*Click-target data*
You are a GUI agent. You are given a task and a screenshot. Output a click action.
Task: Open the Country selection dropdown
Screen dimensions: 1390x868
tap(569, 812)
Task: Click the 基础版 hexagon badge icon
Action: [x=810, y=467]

*WORK REQUIRED*
Rewrite the lines above with "dropdown" substituted by "drop-down list" and every other part kept the same.

*WRITTEN RESPONSE*
You are a GUI agent. You are given a task and a screenshot. Output a click action.
Task: Open the Country selection drop-down list
Screen dimensions: 1390x868
tap(569, 812)
Task: Click the 基础版 hexagon badge icon
Action: [x=810, y=467]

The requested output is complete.